*Screenshot grounding data*
================================
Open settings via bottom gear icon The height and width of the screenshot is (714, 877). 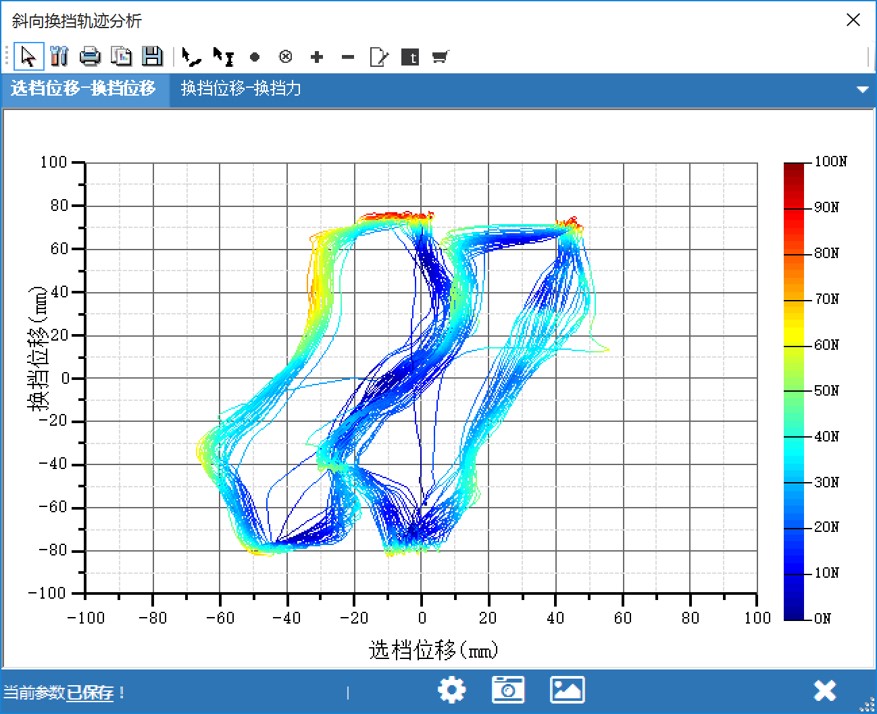pyautogui.click(x=452, y=690)
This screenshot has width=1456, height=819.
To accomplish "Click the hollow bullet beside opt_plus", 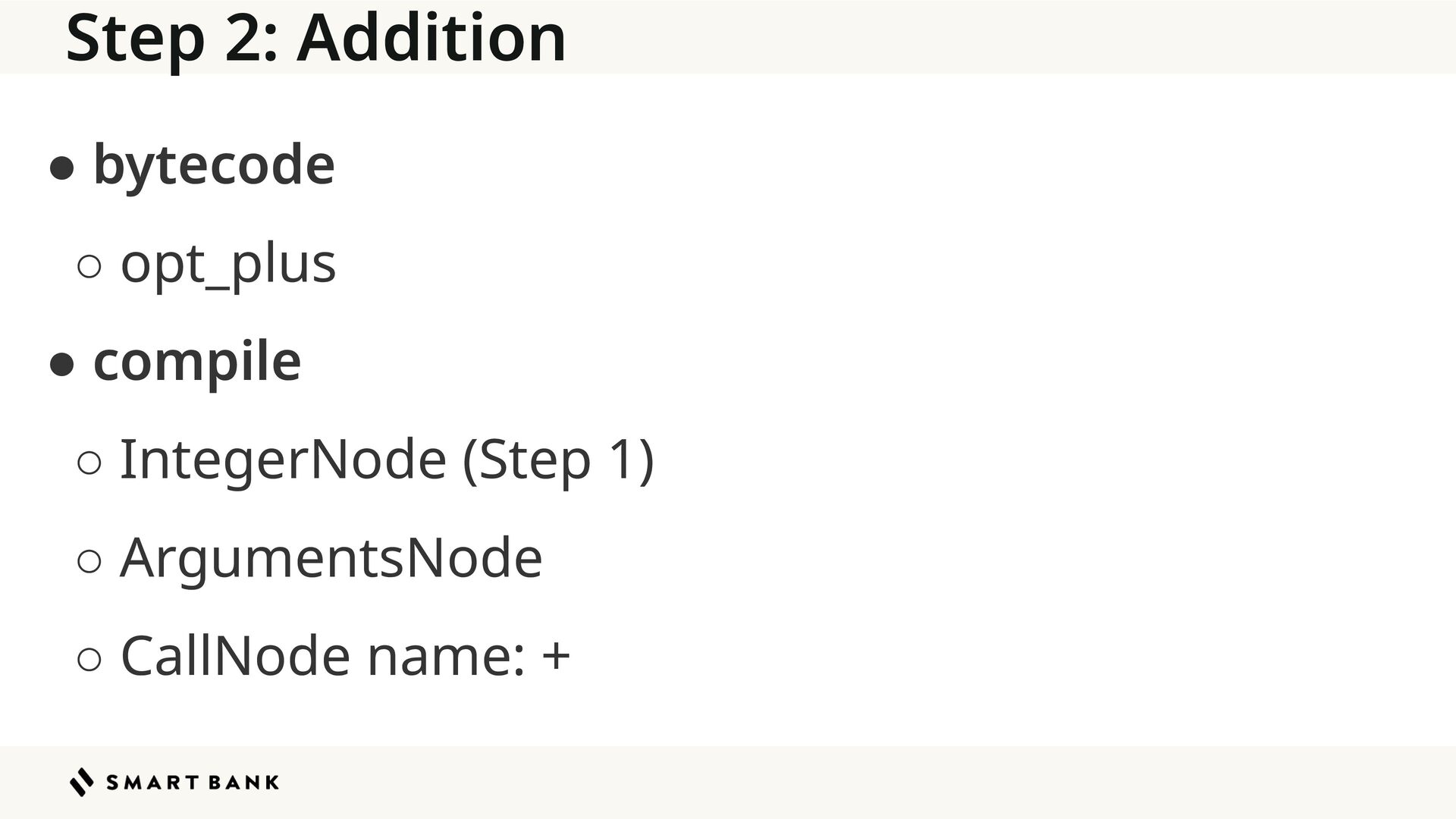I will (x=89, y=267).
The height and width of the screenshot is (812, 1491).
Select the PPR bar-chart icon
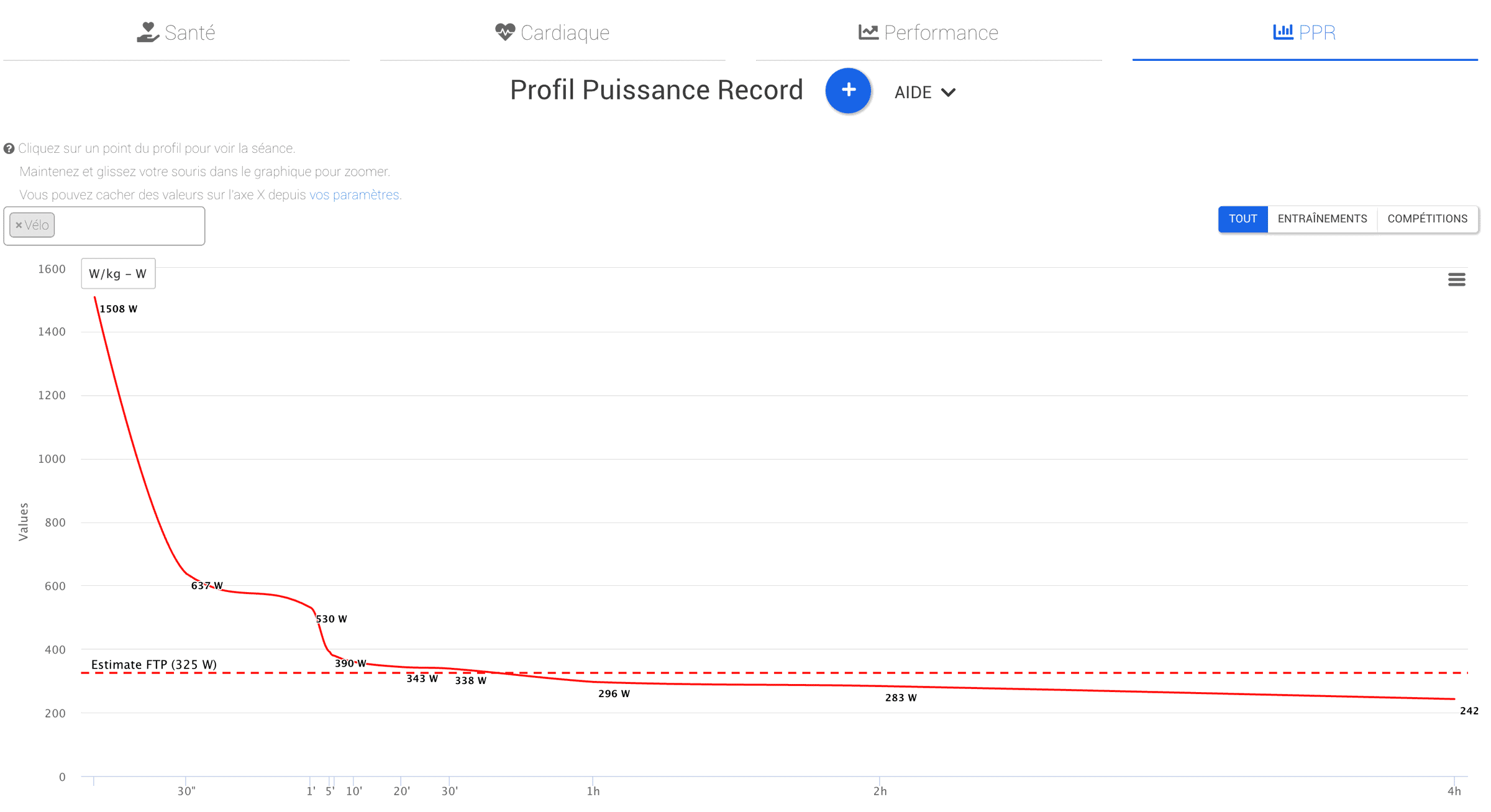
================================
*TRY IT*
Only an exact copy of the lines from the one with "The height and width of the screenshot is (812, 1491)." through the last line of the data above is wanted, and no pictures.

*YOUR SOLUTION*
The height and width of the screenshot is (812, 1491).
Select the PPR bar-chart icon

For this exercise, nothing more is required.